No doubt. The argument supplies a convenient coat of fresh paint to the tired cliche that “if Shakespeare wasn’t written by Shakespeare it was written by somebody else with the same name.”
But before we go too far down this road, we may wish to acquaint ourselves with the contents of Shake-Speares Sonnets (as they are titled), first published in 1609 but not widely available to readers until the late 18th century.
For example, let’s listen in on Sonnet 71:
O, if, I say, you look upon this verse
When I perhaps compounded am with clay,
Do not so much as my poor name rehearse.
But let your love even with my life decay,
Lest the wise world should look into your moan
And mock you with me after I am gone. (71)
Orthodox Shakespeareans cannot explain why the author would warn against even “so much as my poor name” rehearsing. The theory that the authorship question is an anachronistic projection of the Romantics onto an early modern world lacking in subjectivity can be maintained only at the expense of treating the sonnets as fiction, as Shapiro insists we must do.
But look how the thought is extended in Sonnet 72:
O lest your true love may seem false in this,
That you for love speak well of me untrue,
My name be buried where my body is,
And live no more to shame nor me nor you.
For I am shamed by that which I bring forth,
And so should you, to love things nothing worth (72)
Does that sound like a fiction to you? Why is this author making up a fiction that says “my name be buried where my body is”?

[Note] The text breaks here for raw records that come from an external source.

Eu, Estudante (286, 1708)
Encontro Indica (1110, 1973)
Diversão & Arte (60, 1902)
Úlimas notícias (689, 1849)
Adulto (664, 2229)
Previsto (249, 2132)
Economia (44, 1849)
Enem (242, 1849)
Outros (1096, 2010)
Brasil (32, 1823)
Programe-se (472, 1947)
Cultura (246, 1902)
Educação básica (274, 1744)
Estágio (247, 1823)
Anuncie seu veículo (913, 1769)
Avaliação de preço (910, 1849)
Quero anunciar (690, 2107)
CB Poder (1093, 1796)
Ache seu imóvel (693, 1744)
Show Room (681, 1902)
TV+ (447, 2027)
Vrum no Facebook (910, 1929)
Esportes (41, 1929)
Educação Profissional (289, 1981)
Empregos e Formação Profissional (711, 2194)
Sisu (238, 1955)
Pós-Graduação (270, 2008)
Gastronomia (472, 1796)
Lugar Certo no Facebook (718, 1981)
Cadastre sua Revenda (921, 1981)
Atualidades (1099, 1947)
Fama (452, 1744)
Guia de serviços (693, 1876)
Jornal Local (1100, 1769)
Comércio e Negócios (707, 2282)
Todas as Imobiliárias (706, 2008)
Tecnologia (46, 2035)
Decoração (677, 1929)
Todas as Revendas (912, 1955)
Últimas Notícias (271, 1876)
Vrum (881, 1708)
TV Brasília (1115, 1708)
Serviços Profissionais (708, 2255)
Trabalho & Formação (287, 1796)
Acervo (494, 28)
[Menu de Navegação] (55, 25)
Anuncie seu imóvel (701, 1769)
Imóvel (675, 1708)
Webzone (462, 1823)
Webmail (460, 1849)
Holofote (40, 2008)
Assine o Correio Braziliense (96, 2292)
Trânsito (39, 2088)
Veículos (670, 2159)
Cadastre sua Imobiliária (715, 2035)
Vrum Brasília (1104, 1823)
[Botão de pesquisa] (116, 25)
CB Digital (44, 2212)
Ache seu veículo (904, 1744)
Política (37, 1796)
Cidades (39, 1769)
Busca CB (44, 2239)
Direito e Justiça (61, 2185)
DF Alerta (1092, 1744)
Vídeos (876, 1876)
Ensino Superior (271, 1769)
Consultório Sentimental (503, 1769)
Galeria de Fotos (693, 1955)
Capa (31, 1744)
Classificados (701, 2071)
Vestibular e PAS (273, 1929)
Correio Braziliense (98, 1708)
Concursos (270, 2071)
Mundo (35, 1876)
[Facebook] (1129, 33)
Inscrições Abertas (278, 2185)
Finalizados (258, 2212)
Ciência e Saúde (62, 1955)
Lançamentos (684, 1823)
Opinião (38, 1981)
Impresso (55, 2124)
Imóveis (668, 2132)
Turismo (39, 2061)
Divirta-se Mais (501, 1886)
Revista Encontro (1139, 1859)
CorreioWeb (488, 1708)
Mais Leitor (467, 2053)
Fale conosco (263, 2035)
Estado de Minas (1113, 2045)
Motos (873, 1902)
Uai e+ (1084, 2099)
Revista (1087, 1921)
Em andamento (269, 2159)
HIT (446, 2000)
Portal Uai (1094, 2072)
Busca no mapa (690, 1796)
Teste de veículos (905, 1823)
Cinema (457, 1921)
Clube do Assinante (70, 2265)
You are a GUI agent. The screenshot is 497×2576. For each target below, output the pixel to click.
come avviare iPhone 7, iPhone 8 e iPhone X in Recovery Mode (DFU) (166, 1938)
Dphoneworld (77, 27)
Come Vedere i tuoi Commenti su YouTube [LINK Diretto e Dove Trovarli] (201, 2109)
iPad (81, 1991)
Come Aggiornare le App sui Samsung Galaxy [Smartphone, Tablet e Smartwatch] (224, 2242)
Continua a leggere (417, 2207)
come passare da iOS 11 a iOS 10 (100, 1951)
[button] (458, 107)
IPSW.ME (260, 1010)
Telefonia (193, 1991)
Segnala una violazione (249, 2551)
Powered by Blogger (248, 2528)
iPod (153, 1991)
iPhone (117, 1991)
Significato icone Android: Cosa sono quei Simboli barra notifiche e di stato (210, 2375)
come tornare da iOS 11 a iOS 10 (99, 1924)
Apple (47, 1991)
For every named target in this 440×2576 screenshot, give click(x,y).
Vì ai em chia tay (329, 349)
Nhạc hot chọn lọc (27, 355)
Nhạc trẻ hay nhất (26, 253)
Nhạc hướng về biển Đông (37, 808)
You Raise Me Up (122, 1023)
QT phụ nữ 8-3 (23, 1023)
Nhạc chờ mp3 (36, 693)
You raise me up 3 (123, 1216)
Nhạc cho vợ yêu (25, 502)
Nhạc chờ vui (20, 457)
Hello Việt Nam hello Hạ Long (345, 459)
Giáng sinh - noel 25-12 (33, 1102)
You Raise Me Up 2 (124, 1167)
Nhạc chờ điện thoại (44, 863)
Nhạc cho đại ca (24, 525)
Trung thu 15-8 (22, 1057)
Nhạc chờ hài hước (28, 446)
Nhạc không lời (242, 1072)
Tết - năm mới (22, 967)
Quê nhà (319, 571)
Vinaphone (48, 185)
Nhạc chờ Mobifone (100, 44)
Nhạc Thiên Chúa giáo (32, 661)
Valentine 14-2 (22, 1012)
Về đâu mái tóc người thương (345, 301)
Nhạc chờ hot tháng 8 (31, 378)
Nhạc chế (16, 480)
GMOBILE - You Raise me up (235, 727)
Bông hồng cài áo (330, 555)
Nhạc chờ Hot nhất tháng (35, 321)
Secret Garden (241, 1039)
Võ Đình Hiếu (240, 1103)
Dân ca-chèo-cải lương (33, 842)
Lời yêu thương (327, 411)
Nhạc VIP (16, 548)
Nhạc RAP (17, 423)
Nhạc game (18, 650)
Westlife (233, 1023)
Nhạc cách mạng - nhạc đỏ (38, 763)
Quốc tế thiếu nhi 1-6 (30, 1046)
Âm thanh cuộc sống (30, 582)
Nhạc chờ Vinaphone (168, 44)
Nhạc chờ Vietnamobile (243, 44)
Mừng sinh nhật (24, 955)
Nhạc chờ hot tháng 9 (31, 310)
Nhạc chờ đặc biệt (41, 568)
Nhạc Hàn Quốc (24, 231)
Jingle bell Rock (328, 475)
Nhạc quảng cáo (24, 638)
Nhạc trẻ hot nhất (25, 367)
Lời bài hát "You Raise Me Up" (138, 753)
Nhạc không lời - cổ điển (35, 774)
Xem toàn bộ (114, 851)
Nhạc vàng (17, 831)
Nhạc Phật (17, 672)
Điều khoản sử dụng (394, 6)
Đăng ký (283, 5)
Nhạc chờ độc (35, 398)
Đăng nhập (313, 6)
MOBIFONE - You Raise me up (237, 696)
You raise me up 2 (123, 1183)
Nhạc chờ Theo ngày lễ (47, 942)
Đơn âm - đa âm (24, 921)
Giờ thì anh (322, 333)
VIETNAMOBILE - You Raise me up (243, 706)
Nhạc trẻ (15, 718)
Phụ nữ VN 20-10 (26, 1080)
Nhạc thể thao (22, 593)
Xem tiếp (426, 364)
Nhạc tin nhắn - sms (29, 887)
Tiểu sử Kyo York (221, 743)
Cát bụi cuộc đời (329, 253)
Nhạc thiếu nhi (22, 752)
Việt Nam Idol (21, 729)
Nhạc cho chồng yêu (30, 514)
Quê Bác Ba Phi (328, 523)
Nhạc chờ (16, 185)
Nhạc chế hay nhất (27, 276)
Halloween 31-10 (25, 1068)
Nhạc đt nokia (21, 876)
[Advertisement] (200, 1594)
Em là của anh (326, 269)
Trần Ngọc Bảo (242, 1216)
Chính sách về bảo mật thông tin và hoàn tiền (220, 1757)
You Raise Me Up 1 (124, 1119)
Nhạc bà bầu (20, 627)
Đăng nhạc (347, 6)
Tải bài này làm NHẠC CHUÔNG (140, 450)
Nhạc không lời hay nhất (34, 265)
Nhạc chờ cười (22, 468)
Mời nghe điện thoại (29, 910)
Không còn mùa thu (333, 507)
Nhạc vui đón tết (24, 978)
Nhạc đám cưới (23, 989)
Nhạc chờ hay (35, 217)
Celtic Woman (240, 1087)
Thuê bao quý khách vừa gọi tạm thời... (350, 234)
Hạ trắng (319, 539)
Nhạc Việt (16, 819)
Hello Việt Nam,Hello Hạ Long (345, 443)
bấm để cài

Is this an illusion? How can we be reading something that by Shapiro’s own fiats can’t have existed — an authentic rendering of human subjectivity, somehow existing in the “wrong” century, according to the tradition of literary historians now represented so eloquently in Contested Will? Is the volume retro-dated by 300 hundred years?
Stephen Booth in his (in many ways) outstanding edition of the poems clarifies that this is a subjunctive exhortation. The author is exhorting his readers to bury his name along with his body!
The authorship question did not begin 150 years ago. It began sometime before 1609, when the sonnets were published — during the waning days of the reign of Elizabeth I, when the author was already lamenting the erasure of his name from history.